She was even whiter than she'd been before. Steve
bought her a drink and said, 'Fucking hell. That was
tough. My turn next. Any tips?'

I put my arm round Zoey and told her she'd done well.
What else could you say to someone who had just –
figuratively – died on stage in a rowdy pub?

There was a ten-minute interval and a lot more
gallows humour from the comics, still gathered in their
little huddle. And then Steve went on stage to try his
hand. I had to admire him. He had balls. He went out
fighting. He slagged off Southampton and the pub, and
told the drinkers they were a bunch of 'ignorant fuckers'.
He shouted and ranted with exceptional, foul-mouthed
eloquence. He told the bitterest, filthiest jokes I'd ever
heard, almost poetic in their scatological nature. He told
a joke about anal sex that was so outrageous that I had to
catch my breath, and some of the crowd actually began
to laugh. But then the atmosphere turned. Steve talked to
one of the guys in the crowd, just asked him his name,
nothing more, and suddenly there was a smashing sound
and a broken bottle being brandished just inches from
Steve's face. The landlady rushed over and stood
between Steve and the broken-bottle guy, arms outstretched,
cool as anything, as if it happened every night
in her pub. Steve walked off stage looking shaken, and
then the landlady came across and started apologising,
and bunches of ten-pound notes were being handed to the
comics.

We couldn't stop laughing as we made our way
outside. It was a kind of release of tension. We – Zoey,
Steve, Jim the MC and I – leaned against the wall outside
and laughed till there were tears in our eyes. Zoey and
Steve were both very 'jingly', the word Zoey always used
to describe her post-gig mood. They were repeating lines
to each other, analysing the performances they'd just done
and congratulating each other on surviving it. I chatted to
Jim, a sweet, quiet lad who said he was heading home to
Portsmouth now, just down the road, because his
girlfriend had just had a baby, and he was glad to be
getting home earlier than he'd expected. And then Zoey
said, 'Can we give Steve a lift back? He lives just round
the corner from my place.'

I agreed. It wasn't out of my way, and it seemed as if
Zoey had already made him a firm offer. The three of us
walked across the car park. Steve stopped to light a
cigarette. He and Zoey tagged behind me, still in full
debriefing mode, while I strode ahead towards the car.
Everything seemed okay. I'd forgotten my fear, my
dread, from earlier.
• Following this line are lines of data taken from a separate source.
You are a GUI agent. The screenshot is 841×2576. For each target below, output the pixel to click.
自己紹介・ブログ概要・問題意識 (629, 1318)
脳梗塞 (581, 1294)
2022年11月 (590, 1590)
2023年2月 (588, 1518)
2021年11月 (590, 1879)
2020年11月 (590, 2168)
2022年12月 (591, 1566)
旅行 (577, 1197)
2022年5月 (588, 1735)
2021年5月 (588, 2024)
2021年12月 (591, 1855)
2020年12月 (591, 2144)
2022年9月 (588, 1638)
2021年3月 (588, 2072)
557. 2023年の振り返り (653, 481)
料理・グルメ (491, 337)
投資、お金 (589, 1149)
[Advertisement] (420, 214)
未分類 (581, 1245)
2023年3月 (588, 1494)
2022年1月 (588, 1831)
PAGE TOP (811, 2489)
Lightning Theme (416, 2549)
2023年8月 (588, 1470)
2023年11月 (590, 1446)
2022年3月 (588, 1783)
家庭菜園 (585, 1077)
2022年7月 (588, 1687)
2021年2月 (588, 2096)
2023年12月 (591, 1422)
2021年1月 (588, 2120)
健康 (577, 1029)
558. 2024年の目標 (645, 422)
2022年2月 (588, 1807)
Or maybe the sheer comic awfulness
of the experience had lifted it. It had been good to have a
night out of London, however terrible the gig. We'd
survived. Zoey and Steve were pleased with how they'd
coped. They'd been paid and they'd got a great story to
tell. Everything was fine. And then it wasn't.

There was something white under the windscreen
wiper. I froze, but for a split second I let myself believe it
was a flyer or a leaflet, for another comedy night or a carwash
business or a second-hand record fair, or for
anything else you would get a flyer for. And then I got to
the car and I couldn't pretend any more. I knew it was an
envelope. A white envelope, tucked under the wiper
blade. The kind of envelope I'd seen before. The same
kind of envelope that I'd found pushed into my pigeonhole
in the school staff room.

I needed to act quickly. Zoey and Steve were still some
way away; they'd stopped to talk in the middle of the car
park while Steve finished his cigarette. They weren't
looking in my direction. I leaned over and pulled the
envelope out from under the wiper, hoping they wouldn't
notice. Last time the envelope had been blank. This time
it wasn't. ' T o the murdering bitch,' it said, in that same
neat handwriting that I'd earlier tried to convince myself
belonged to one of my pupils.

I don't know how I managed to drive back to London as
if nothing had happened. I guess it was a good thing
that Steve was with us. I didn't have to talk to Zoey. I
didn't have to try to make conversation. They sat in the
back seat together and talked about comedy all the way
back. They talked about people I didn't know and had
never heard of. They were using comedian-speak, talking
about other comics and other venues and using phrases
like 'great room' and 'neat reversal', and 'I think he's
finally found a way to make his material work' and 'she's
really not connecting with audiences at the moment.'
They were talking about Edinburgh, too; about the
Fringe, and the venues they were going to be playing.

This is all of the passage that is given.